Farama-Foundation / Metaworld

Collections of robotics environments geared towards benchmarking multi-task and meta reinforcement learning
https://metaworld.farama.org/
MIT License
1.28k stars 274 forks source link

Add gym make support for Meta-World envs #498

Open reginald-mclean opened 3 months ago

reginald-mclean commented 3 months ago

This PR is built on top of #499 to add gym.make support for the environments in Meta-World. They are organized as follows:

And there are also gym.make_vec commands that return multiple environments wrapped in a sync or async wrapper:

rainx0r commented 3 months ago

Few things I noticed:

Also I think for simplicity it should be possible to just have a single definition of init_each_env that is used for both MT and ML that takes in env_cls, tasks, task_select_method, maybe seed, maybe max_episode_steps, maybe use_one_hot / env_id / num_tasks and has branching logic for OneHotWrapper and the task select method. MT envs just provide those one-hot parameters and use all tasks, while ML envs handle the task splitting a bit differently but they otherwise use the same wrappers and logic.

reginald-mclean commented 3 months ago

@rainx0r

It's not entirely clear to me why _make_single_env() has ML1-related code when _make_single_ml() exists.

Good catch, remnant of previous attempt at creating ML envs.

For MT envs, they should also have an AutoTerminateOnSuccess wrapper but it should be toggled to the initial state specified by the terminate_on_success flag as done

Will update

use_one_hot is set to False for all registered envs but it should be True for MT10 and MT50.
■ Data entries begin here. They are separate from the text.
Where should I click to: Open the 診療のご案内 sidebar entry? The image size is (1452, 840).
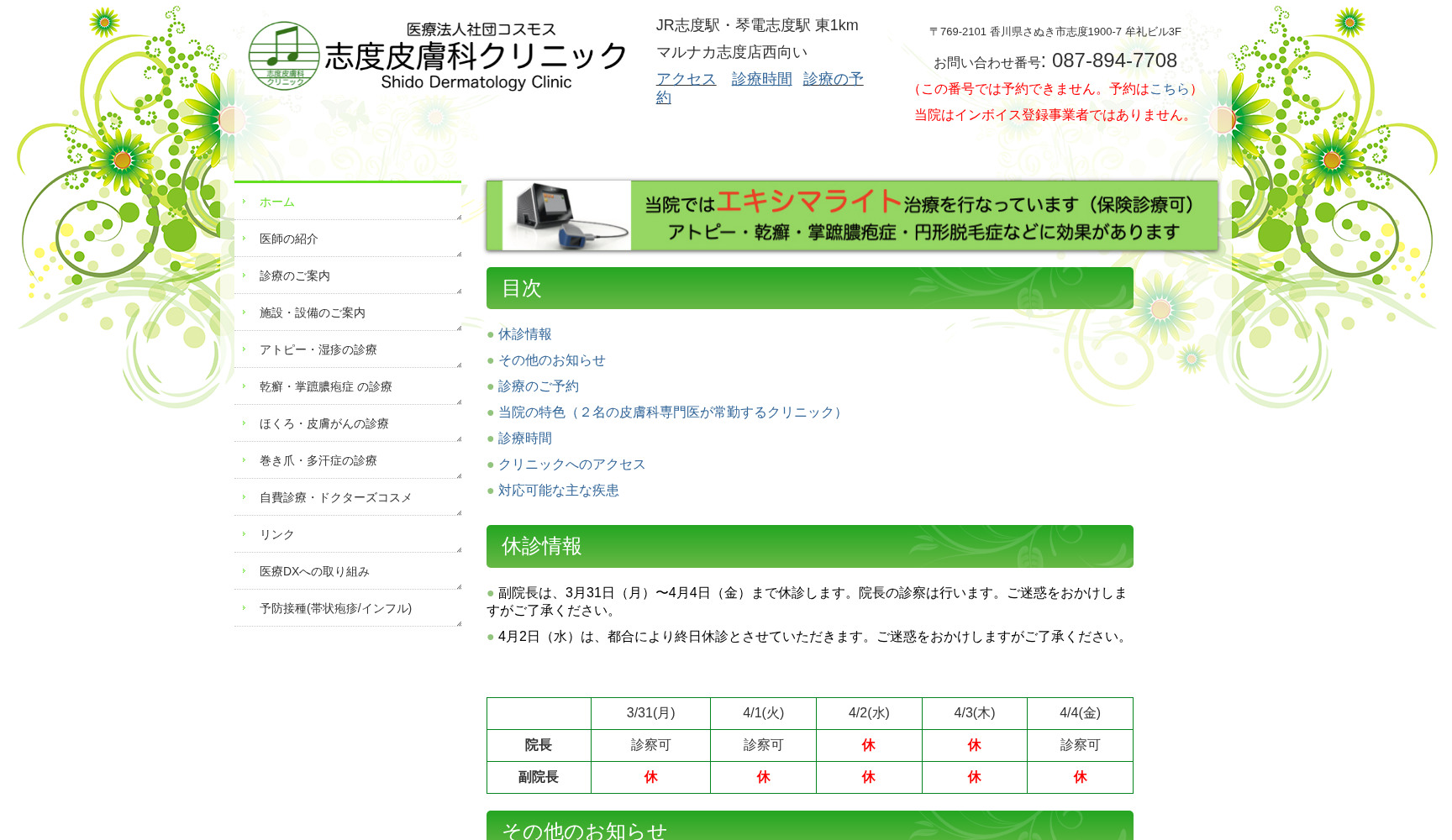(x=293, y=276)
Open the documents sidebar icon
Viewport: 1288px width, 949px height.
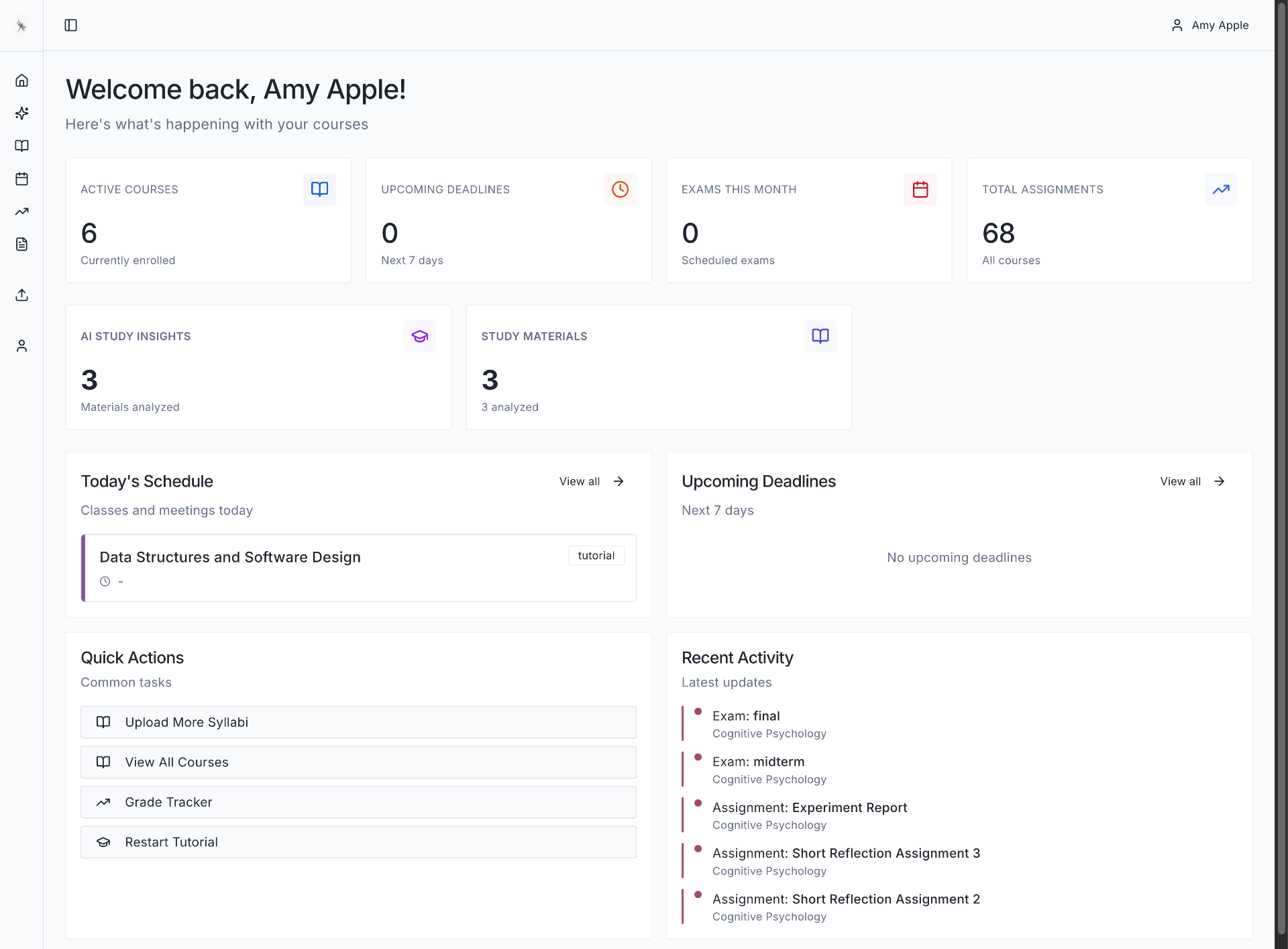click(21, 244)
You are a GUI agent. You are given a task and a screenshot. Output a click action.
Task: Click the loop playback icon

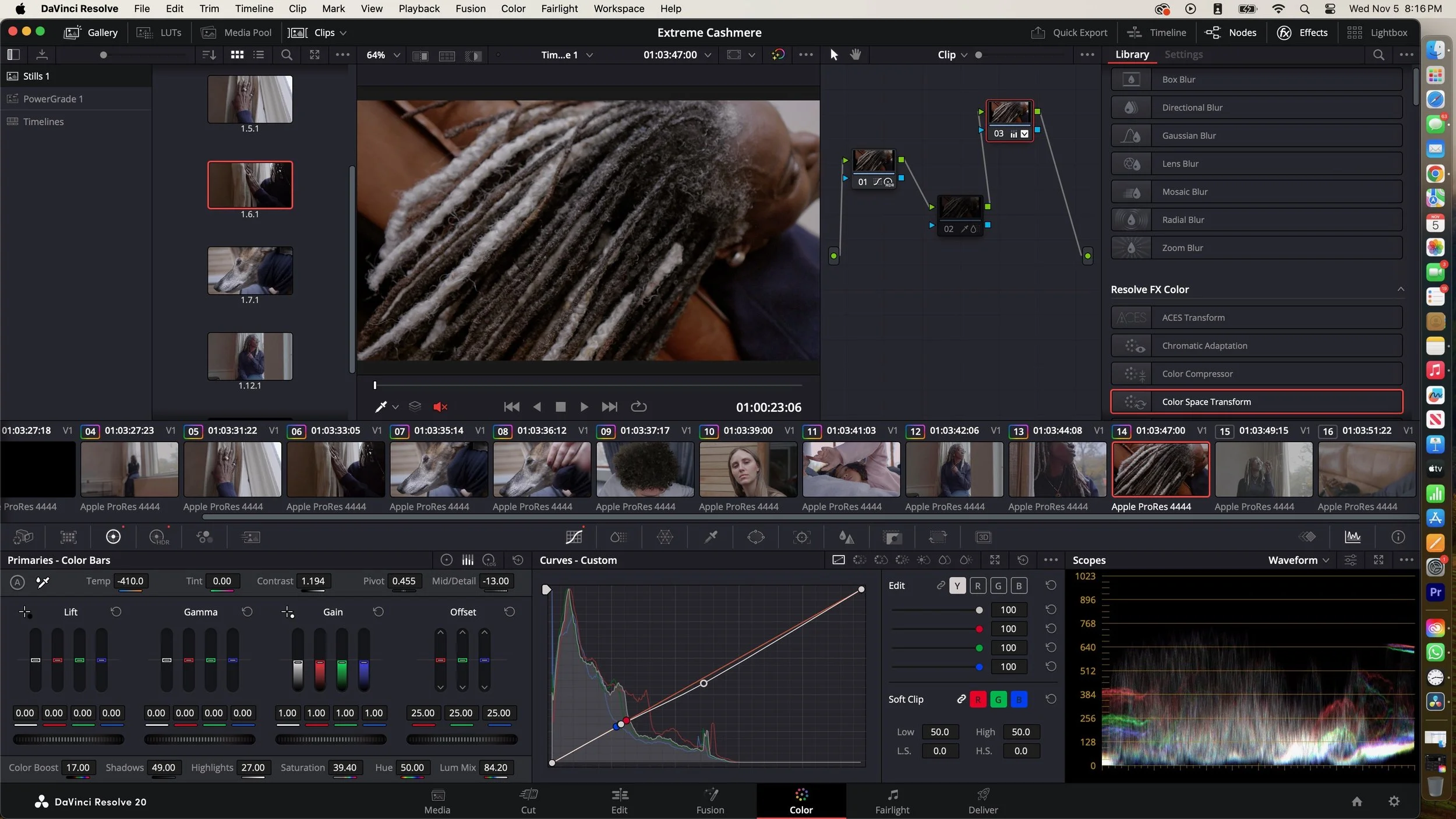click(638, 407)
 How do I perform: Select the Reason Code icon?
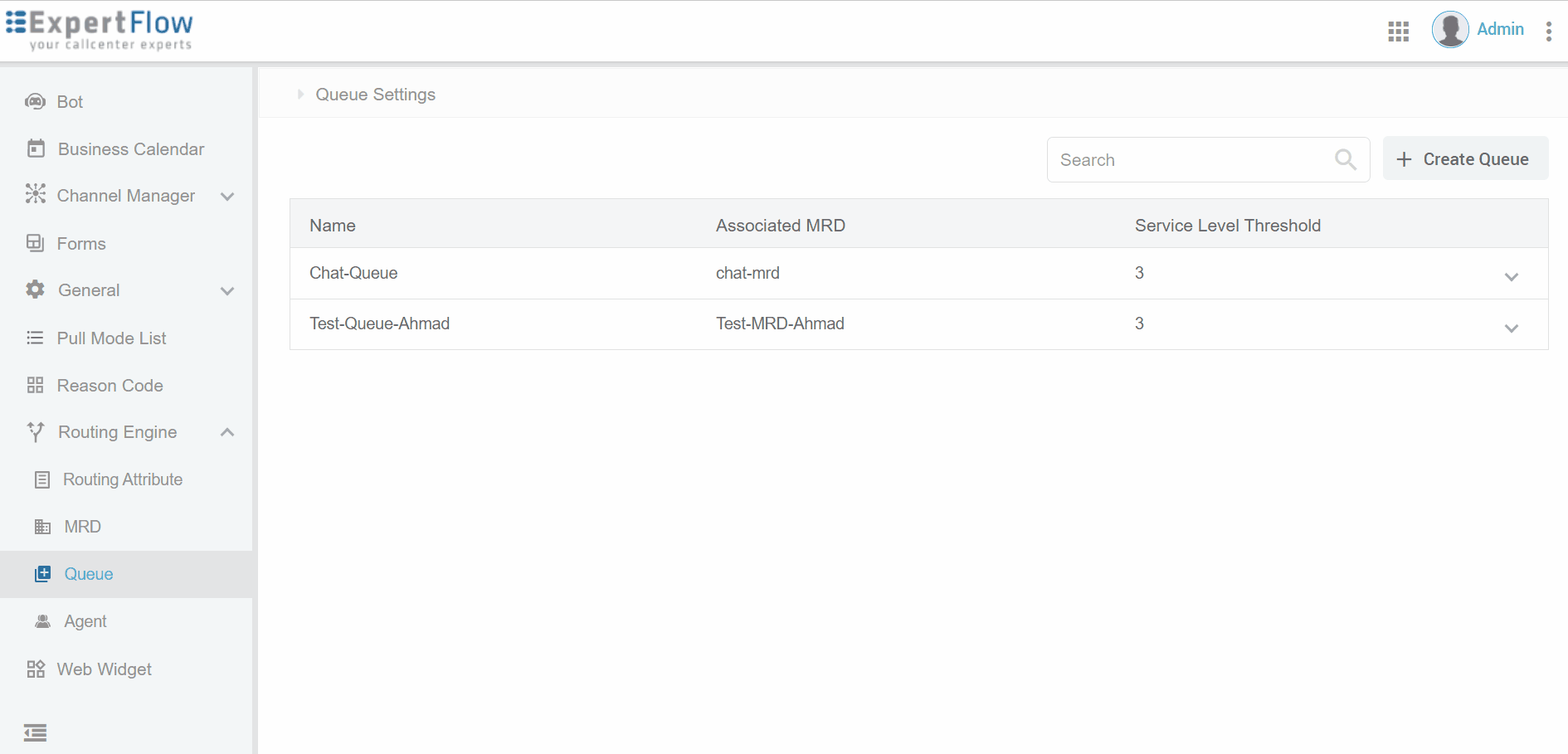pos(35,385)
I don't know if I agree with this. We can include the wrapper for completeness and show examples of enabling it, but I think we shouldn't influence users to use the wrapper by default.

Maybe the seed passed into init_each_env should just be used on the env directly

Agreed

Also I think for simplicity it should be possible to just have a single definition of init_each_env

It would be possible but I think it might become a bit of a convoluted function to write/maintain. Unless there's a clean way of merging them, I think keeping them separate makes the most sense for maintenance reasons.

pseudo-rnd-thoughts commented 2 months ago

From experience, having tonnes of registered environment can make life easier but it can mean many more environments. For future proofing, an alternative approach is

We can keep, MetaWorld/env-name, this is good. Then for MT1, an alternative is gym.make("MetaWorld/MT1", env_name="env_name", mode="train/test"), this allows flexibility with env-name (to add more) and mode to easily specify if to train or test.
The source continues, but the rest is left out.